Diabetic nephropathy (DN) is a severe complication of diabetes mellitus and has the complex pathogenesis. The previous study reported that protein kinase Bγ (AKT3) was involved in DN progression. Our aim was to explore the detailed mechanisms of AKT3 in DN development.

METHODS

RT-qPCR was performed to measure the levels of specificity protein 1 (SP1) and AKT3. Mesangial cells were treated with high glucose (30 mM) to form DN cell model in vitro. Western blot was conducted to detect the protein expression of AKT3, SP1, fibrosis-related proteins, and AKT/mTOR pathway-related proteins. Cell proliferation and inflammation were evaluated via MTT, EdU staining, and ELISA assays, respectively. Oxidative stress was determined via measuring ROS and MDA levels. ChIP and dual-luciferase reporter assays were carried out to verify the relationship between SP1 and AKT3. C57BL/6 mice-treated with streptozotocin for 5 days were used to establish DN mouse model in vivo, and HE and Masson staining were conducted to evaluate pathological changes of mouse kidney tissues.

RESULTS

AKT3 and SP1 were highly expressed in DN kidney tissues and HG-induced mesangial cells. AKT3 depletion could relieve HG treatment-caused cell damage of mesangial cells through repressing cell proliferation, fibrosis, inflammation and oxidative stress. SP1 can bind to the promoter of AKT3 and serve as a translation regulation factor of AKT3. SP1 overexpression worsened HG treatment-caused cell damage of mesangial cells. Moreover, AKT3 upregulation could block the suppressive effects of SP1 depletion on cell proliferation, fibrosis, inflammation and oxidative stress in HG-induced mesangial cells.
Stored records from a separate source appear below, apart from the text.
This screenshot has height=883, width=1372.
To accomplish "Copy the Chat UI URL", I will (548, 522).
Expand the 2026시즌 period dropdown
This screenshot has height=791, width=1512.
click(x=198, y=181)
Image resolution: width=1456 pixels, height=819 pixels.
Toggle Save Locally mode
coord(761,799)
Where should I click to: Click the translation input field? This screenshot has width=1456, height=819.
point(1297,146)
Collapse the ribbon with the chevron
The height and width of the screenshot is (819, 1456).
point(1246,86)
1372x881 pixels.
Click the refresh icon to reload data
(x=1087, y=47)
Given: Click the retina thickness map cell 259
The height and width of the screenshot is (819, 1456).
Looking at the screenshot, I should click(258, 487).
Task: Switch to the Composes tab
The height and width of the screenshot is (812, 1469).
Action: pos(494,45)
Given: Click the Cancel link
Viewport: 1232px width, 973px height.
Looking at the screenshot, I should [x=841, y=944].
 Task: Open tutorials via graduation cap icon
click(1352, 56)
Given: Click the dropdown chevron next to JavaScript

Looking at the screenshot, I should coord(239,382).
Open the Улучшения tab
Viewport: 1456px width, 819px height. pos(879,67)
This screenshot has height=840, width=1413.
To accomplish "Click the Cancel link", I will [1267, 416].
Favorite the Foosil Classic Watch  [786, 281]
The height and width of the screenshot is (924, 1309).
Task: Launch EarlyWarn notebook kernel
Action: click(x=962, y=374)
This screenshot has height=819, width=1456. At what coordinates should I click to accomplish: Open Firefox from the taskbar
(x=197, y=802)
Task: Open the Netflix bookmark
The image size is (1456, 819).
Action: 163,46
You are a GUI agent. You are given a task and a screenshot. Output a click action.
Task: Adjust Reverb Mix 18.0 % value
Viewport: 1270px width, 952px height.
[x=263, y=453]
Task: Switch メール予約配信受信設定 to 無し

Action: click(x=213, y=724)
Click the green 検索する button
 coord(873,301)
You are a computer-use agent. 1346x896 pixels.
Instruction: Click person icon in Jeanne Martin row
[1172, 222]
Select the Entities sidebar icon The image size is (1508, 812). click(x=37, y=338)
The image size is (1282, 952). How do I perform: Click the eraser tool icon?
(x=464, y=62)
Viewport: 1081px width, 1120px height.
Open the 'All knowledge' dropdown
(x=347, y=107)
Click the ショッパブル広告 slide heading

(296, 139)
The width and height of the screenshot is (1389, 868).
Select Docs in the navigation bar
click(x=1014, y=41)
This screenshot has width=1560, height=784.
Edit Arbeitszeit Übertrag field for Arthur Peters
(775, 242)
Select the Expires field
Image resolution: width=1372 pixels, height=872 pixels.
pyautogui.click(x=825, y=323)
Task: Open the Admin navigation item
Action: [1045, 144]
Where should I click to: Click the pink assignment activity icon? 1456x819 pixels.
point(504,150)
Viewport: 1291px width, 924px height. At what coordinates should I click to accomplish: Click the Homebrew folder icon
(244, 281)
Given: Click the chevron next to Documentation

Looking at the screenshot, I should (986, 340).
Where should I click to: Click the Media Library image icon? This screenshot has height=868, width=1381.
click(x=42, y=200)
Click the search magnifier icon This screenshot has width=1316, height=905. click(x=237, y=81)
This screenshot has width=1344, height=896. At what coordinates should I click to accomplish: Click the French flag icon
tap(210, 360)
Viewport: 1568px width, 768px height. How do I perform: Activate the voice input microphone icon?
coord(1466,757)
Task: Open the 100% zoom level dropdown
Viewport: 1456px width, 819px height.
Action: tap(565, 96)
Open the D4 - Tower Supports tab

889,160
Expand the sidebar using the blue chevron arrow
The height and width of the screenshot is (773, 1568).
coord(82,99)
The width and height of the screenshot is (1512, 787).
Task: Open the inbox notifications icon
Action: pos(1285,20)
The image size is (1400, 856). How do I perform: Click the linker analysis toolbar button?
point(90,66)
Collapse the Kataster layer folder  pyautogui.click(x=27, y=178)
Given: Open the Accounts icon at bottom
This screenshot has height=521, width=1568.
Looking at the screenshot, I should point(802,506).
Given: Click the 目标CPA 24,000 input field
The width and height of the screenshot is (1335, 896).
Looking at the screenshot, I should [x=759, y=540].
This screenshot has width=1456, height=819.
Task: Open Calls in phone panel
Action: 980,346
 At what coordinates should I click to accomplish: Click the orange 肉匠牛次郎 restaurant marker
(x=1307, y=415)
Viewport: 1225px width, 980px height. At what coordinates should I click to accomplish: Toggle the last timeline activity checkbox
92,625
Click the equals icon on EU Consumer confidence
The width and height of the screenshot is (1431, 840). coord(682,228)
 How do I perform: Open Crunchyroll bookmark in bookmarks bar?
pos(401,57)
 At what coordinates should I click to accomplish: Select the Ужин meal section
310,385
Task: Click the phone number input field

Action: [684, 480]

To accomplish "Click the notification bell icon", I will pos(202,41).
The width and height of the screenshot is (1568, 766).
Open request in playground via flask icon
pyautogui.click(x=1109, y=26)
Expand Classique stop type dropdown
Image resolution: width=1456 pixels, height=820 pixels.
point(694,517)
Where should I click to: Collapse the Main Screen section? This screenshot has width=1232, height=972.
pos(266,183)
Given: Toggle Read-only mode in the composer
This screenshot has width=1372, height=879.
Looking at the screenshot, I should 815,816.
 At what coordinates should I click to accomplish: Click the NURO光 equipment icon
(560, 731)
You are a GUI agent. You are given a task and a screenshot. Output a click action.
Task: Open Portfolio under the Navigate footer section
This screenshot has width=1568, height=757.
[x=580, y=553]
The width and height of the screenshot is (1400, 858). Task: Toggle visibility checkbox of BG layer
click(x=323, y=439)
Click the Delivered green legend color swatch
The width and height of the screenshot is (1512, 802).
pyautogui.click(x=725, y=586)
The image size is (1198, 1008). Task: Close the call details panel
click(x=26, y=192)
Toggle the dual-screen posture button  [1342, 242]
SP1 depletion reduced AKT3 expression to inactivate the AKT/mTOR pathway in HG-induced mesangial cells. Besides, AKT3 knockdown inhibited the activation of the AKT/mTOR pathway to hamper the development of DN in mice through alleviating fibrosis and inflammation in vivo.

CONCLUSION

Our results indicated that SP1 activated AKT3 and AKT/mTOR pathway to promote mesangial cell proliferation, fibrosis, inflammation and oxidative stress, thereby facilitating DN development.